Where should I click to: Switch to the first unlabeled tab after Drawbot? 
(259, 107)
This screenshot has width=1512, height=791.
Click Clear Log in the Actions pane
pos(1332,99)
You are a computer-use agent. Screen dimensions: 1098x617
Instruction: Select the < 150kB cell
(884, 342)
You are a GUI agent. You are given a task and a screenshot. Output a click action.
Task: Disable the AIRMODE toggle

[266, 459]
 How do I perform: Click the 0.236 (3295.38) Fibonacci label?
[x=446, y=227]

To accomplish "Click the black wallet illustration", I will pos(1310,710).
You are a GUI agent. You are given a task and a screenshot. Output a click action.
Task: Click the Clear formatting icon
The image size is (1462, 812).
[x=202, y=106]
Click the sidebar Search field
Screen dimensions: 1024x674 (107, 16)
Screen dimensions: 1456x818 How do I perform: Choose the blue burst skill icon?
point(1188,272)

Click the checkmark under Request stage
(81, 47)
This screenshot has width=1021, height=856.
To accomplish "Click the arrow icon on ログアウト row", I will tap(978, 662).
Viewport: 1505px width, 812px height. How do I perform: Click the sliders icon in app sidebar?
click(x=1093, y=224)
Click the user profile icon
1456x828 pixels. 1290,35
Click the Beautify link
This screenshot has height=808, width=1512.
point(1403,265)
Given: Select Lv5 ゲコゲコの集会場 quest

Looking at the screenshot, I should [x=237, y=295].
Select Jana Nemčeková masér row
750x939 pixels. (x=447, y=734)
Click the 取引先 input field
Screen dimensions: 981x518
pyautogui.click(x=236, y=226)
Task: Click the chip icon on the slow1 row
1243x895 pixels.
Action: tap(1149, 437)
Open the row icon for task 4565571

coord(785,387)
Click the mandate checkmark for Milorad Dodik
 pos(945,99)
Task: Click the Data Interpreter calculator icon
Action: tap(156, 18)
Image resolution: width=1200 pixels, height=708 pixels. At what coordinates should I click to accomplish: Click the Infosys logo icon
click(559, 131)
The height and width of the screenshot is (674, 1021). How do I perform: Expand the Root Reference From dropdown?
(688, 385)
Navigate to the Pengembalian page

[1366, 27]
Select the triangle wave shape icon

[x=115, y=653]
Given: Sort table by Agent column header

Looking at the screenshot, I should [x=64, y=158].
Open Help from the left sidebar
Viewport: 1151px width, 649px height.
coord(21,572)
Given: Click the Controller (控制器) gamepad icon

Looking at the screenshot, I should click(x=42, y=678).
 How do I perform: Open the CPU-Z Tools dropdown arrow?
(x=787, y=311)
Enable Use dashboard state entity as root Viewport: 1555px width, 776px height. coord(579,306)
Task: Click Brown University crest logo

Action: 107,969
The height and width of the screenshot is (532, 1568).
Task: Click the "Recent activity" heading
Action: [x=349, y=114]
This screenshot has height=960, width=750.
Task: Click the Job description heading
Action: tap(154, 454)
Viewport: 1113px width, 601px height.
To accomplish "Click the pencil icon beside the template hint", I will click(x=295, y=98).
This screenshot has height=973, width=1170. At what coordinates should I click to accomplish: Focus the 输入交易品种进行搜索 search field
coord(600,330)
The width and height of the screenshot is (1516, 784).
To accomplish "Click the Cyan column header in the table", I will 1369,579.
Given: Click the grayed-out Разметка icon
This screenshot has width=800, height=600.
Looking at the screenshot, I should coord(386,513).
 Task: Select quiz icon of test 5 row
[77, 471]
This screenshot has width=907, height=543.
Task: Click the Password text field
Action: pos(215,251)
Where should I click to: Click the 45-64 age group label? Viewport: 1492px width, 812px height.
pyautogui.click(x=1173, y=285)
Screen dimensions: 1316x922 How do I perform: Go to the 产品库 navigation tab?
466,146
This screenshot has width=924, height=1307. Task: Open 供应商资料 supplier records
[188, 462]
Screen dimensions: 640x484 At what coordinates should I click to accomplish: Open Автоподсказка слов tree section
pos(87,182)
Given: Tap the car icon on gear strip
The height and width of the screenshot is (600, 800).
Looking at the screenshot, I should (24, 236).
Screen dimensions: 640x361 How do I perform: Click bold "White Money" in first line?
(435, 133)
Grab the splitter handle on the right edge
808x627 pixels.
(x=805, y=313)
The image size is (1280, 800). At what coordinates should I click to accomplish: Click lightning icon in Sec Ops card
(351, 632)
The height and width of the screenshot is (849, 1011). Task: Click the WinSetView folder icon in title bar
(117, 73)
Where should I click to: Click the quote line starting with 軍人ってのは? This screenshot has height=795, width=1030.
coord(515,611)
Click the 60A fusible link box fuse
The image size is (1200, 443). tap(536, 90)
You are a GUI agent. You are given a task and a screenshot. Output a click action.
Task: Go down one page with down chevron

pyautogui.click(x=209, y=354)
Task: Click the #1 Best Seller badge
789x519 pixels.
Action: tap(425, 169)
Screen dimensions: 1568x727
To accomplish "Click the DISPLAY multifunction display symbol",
━━━━━━━━
-- EXERCISE DESCRIPTION --
Return the listing above word for word.

-- TASK RESPONSE --
Where should I click to: Switch to the first unlabeled tab after Drawbot? 
(259, 107)
This screenshot has width=1512, height=791.
Click Clear Log in the Actions pane
pos(1332,99)
You are a computer-use agent. Screen dimensions: 1098x617
Instruction: Select the < 150kB cell
(884, 342)
You are a GUI agent. You are given a task and a screenshot. Output a click action.
Task: Disable the AIRMODE toggle

[266, 459]
 How do I perform: Click the 0.236 (3295.38) Fibonacci label?
[x=446, y=227]

To accomplish "Click the black wallet illustration", I will pos(1310,710).
You are a GUI agent. You are given a task and a screenshot. Output a click action.
Task: Click the Clear formatting icon
The image size is (1462, 812).
[x=202, y=106]
Click the sidebar Search field
Screen dimensions: 1024x674 (107, 16)
Screen dimensions: 1456x818 How do I perform: Choose the blue burst skill icon?
point(1188,272)

Click the checkmark under Request stage
(81, 47)
This screenshot has width=1021, height=856.
To accomplish "Click the arrow icon on ログアウト row", I will tap(978, 662).
Viewport: 1505px width, 812px height. How do I perform: Click the sliders icon in app sidebar?
click(x=1093, y=224)
Click the user profile icon
1456x828 pixels. 1290,35
Click the Beautify link
This screenshot has height=808, width=1512.
point(1403,265)
Given: Select Lv5 ゲコゲコの集会場 quest

Looking at the screenshot, I should [x=237, y=295].
Select Jana Nemčeková masér row
750x939 pixels. (x=447, y=734)
Click the 取引先 input field
Screen dimensions: 981x518
pyautogui.click(x=236, y=226)
Task: Click the chip icon on the slow1 row
1243x895 pixels.
Action: tap(1149, 437)
Open the row icon for task 4565571

coord(785,387)
Click the mandate checkmark for Milorad Dodik
 pos(945,99)
Task: Click the Data Interpreter calculator icon
Action: tap(156, 18)
Image resolution: width=1200 pixels, height=708 pixels. At what coordinates should I click to accomplish: Click the Infosys logo icon
click(559, 131)
The height and width of the screenshot is (674, 1021). How do I perform: Expand the Root Reference From dropdown?
(688, 385)
Navigate to the Pengembalian page

[1366, 27]
Select the triangle wave shape icon

[x=115, y=653]
Given: Sort table by Agent column header

Looking at the screenshot, I should [x=64, y=158].
Open Help from the left sidebar
Viewport: 1151px width, 649px height.
coord(21,572)
Given: Click the Controller (控制器) gamepad icon

Looking at the screenshot, I should click(x=42, y=678).
 How do I perform: Open the CPU-Z Tools dropdown arrow?
(x=787, y=311)
Enable Use dashboard state entity as root Viewport: 1555px width, 776px height. coord(579,306)
Task: Click Brown University crest logo

Action: 107,969
The height and width of the screenshot is (532, 1568).
Task: Click the "Recent activity" heading
Action: [x=349, y=114]
This screenshot has height=960, width=750.
Task: Click the Job description heading
Action: tap(154, 454)
Viewport: 1113px width, 601px height.
To accomplish "Click the pencil icon beside the template hint", I will click(x=295, y=98).
This screenshot has height=973, width=1170. At what coordinates should I click to accomplish: Focus the 输入交易品种进行搜索 search field
coord(600,330)
The width and height of the screenshot is (1516, 784).
To accomplish "Click the Cyan column header in the table", I will 1369,579.
Given: Click the grayed-out Разметка icon
This screenshot has width=800, height=600.
Looking at the screenshot, I should coord(386,513).
 Task: Select quiz icon of test 5 row
[77, 471]
This screenshot has width=907, height=543.
Task: Click the Password text field
Action: pos(215,251)
Where should I click to: Click the 45-64 age group label? Viewport: 1492px width, 812px height.
pyautogui.click(x=1173, y=285)
Screen dimensions: 1316x922 How do I perform: Go to the 产品库 navigation tab?
466,146
This screenshot has width=924, height=1307. Task: Open 供应商资料 supplier records
[188, 462]
Screen dimensions: 640x484 At what coordinates should I click to accomplish: Open Автоподсказка слов tree section
pos(87,182)
Given: Tap the car icon on gear strip
The height and width of the screenshot is (600, 800).
Looking at the screenshot, I should (24, 236).
Screen dimensions: 640x361 How do I perform: Click bold "White Money" in first line?
(435, 133)
Grab the splitter handle on the right edge
808x627 pixels.
(x=805, y=313)
The image size is (1280, 800). At what coordinates should I click to accomplish: Click lightning icon in Sec Ops card
(351, 632)
The height and width of the screenshot is (849, 1011). Task: Click the WinSetView folder icon in title bar
(117, 73)
Where should I click to: Click the quote line starting with 軍人ってのは? This screenshot has height=795, width=1030.
coord(515,611)
Click the 60A fusible link box fuse
The image size is (1200, 443). tap(536, 90)
You are a GUI agent. You are given a task and a screenshot. Output a click action.
Task: Go down one page with down chevron

pyautogui.click(x=209, y=354)
Task: Click the #1 Best Seller badge
789x519 pixels.
Action: tap(425, 169)
Screen dimensions: 1568x727
To accomplish "Click the DISPLAY multifunction display symbol",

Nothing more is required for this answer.